§ REQUIREMENT
Everything in the records except the pictures must be copied out exactly.

§ DATASET EXCERPTS

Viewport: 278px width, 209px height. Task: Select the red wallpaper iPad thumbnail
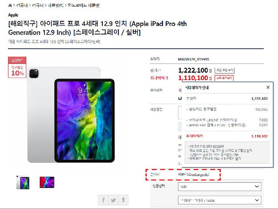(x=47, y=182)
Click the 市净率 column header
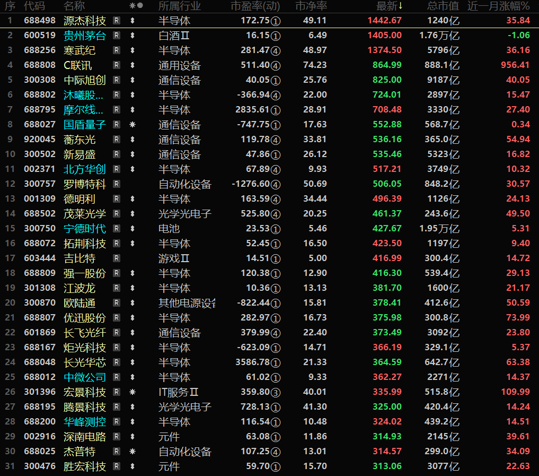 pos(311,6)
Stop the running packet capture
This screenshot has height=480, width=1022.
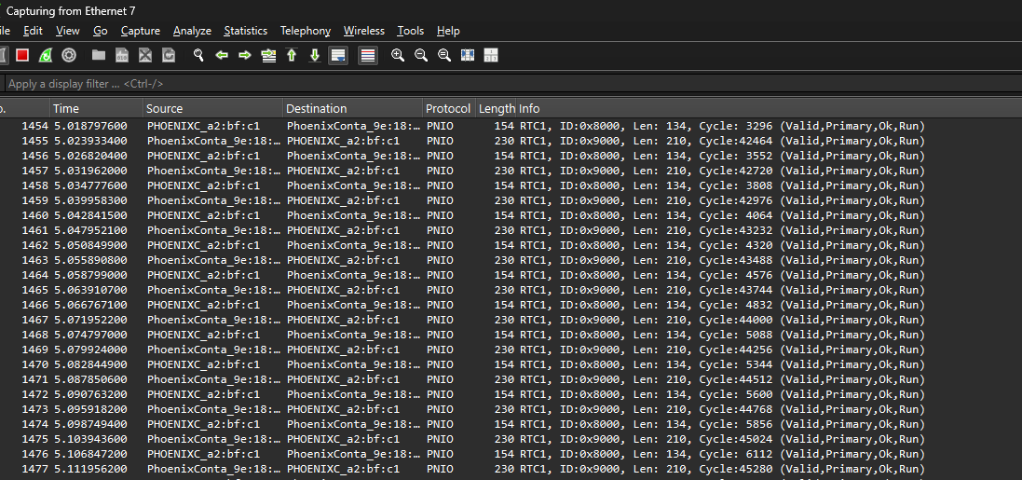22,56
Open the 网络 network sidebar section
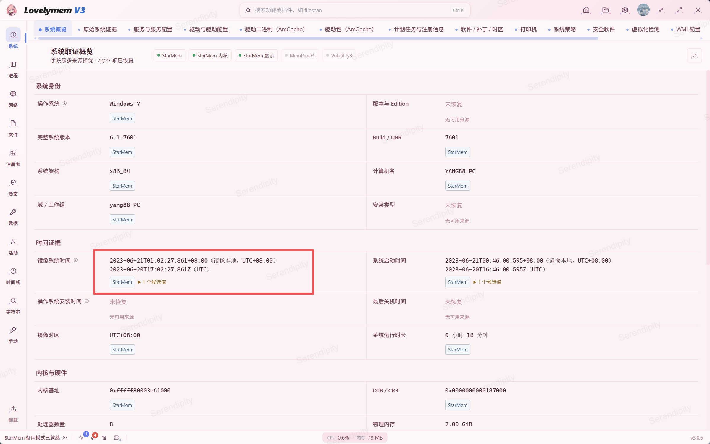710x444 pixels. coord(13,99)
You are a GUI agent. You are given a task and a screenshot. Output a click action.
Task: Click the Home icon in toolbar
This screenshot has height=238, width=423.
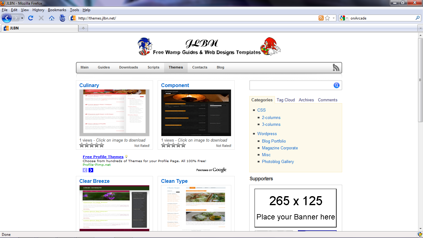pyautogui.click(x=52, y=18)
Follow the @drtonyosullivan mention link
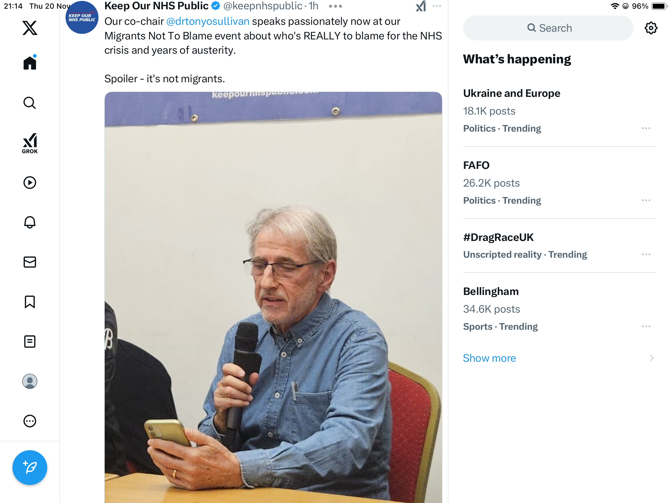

§ OUTPUT
Viewport: 278px width, 209px height. Task: Select the red wallpaper iPad thumbnail
(x=47, y=182)
Click the 市净率 column header
 pos(311,6)
Stop the running packet capture
This screenshot has height=480, width=1022.
22,56
Open the 网络 network sidebar section
710x444 pixels. coord(13,99)
You are a GUI agent. You are given a task and a screenshot. Output a click action.
Task: Click the Home icon in toolbar
This screenshot has height=238, width=423.
pyautogui.click(x=52, y=18)
Follow the @drtonyosullivan mention link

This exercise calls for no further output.